With the holiday’s fast approaching, we’ll likely be seeing new installments of one of Budweiser’s beloved commercials; the Clydesdale horses. But what do we really know about these horses, and how have they become such American icons? We love horses here at DC Building, they’re a big part of what we’re all about and we wanted to know more about these infamous Clydesdales. Here’s what we learned.

First, what is a Clydesdale?

Clydesdale’s are draught horses, which essentially means they were work horses used for hauling and dragging – most often for agriculture.

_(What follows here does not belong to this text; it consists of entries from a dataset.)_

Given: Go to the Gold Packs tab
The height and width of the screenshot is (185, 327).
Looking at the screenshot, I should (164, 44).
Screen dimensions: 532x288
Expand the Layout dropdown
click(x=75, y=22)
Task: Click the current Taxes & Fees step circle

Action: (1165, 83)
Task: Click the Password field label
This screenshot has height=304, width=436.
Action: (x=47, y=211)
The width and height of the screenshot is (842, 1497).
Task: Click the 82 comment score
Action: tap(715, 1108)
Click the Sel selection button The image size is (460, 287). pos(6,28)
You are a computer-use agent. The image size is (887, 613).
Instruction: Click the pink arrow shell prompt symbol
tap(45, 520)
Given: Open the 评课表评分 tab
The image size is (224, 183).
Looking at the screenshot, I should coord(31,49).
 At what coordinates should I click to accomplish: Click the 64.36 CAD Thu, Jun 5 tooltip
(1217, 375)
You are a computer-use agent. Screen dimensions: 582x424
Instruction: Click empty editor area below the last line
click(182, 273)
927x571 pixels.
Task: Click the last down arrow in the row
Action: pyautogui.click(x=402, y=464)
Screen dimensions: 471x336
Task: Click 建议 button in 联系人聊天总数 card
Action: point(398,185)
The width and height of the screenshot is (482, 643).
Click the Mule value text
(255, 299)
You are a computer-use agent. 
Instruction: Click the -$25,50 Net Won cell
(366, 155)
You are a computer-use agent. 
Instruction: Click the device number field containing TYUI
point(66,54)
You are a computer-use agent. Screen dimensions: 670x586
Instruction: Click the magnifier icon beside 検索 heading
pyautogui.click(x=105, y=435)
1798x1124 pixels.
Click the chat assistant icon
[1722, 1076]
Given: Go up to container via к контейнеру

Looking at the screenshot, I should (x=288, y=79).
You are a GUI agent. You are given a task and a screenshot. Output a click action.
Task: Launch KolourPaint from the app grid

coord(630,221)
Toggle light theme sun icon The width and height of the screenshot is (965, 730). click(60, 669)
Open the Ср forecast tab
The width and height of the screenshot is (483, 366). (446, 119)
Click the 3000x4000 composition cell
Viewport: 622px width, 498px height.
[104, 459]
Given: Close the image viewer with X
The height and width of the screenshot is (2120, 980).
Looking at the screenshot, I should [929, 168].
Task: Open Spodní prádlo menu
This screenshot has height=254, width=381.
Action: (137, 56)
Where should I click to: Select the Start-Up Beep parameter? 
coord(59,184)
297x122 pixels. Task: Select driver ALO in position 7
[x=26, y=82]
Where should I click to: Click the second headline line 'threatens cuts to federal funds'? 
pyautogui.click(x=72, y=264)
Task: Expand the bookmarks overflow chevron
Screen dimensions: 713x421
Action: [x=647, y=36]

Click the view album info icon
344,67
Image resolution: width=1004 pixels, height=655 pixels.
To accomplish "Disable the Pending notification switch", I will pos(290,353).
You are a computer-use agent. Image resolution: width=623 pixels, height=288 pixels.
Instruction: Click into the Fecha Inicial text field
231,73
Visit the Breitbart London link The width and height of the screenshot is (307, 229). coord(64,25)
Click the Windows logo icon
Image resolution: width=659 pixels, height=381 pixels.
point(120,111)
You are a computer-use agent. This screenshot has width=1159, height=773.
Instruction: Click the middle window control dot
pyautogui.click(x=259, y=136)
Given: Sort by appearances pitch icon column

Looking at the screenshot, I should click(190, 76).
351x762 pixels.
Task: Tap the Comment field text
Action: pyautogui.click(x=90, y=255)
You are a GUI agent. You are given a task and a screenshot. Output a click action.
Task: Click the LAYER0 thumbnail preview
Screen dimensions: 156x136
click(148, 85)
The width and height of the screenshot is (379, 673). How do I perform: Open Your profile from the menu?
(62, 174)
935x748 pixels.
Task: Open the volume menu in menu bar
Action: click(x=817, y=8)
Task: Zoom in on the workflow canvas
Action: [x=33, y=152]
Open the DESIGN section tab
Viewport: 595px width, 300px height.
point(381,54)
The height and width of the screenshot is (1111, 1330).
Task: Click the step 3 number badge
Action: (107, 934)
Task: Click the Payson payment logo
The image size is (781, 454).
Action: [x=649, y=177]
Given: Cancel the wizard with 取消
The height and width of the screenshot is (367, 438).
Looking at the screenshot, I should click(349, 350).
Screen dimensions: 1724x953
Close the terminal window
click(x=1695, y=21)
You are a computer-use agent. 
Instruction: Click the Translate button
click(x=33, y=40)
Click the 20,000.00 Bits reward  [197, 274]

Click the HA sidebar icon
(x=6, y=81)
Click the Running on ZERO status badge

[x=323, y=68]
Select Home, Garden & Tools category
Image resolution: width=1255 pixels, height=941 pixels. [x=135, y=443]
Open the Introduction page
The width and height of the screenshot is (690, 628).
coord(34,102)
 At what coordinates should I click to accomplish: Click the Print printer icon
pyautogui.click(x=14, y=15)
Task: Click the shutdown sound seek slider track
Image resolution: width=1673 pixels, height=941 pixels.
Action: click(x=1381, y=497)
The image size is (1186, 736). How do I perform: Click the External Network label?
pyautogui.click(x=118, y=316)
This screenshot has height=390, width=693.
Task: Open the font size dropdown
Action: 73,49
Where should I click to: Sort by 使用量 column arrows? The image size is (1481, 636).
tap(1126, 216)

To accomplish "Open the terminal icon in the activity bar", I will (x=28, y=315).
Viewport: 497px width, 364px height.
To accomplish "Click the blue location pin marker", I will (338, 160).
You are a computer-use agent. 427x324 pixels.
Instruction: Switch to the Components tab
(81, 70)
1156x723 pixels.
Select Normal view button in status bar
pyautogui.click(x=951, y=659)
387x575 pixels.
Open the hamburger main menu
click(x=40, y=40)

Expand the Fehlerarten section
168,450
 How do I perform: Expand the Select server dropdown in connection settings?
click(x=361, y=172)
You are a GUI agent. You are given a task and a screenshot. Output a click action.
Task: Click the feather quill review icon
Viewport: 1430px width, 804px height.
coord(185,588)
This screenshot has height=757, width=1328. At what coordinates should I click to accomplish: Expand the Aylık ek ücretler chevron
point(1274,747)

They come from Clydesdale, Scotland, where they get their name. They are BIG horses, bred for tough tasks like plowing and other farm labor. There are a lot of different breeds, but one thing they all have in common is STRENGTH.

The history of humans and horses.

It didn’t take long for humans to domesticate horses. Simply put, we needed their muscle to get things done and there weren’t many other massive animals willing to help us. (And not eat us.) There were primarily two types of horses:

  1. Calm, patient, and powerful horses that enjoyed the slow pace of pulling and hauling heavy loads.
  2. Light, energetic horses that loved to run. Which made them perfect for transportation.

The Clydesdale evolution.

In the 1920s this horse was a lot smaller than we see today.  People started breeding for taller horses in the 1940s to look more impressive in parades. Today most Clydesdale’s are tall, well-muscled, beautiful horses weighing upwards of one ton. They are still used for agriculture and heavy hauling – primarily in European countries, but many have also found celebrity status.

Enter, Budweiser.

The most famous members of the breed make up the hitches of the Budweiser Clydesdales. These horses were first owned by the Budweiser Brewery at the end of the prohibition. They made their public debut in 1933 and have since become an international symbol for their breed and the beer’s brand.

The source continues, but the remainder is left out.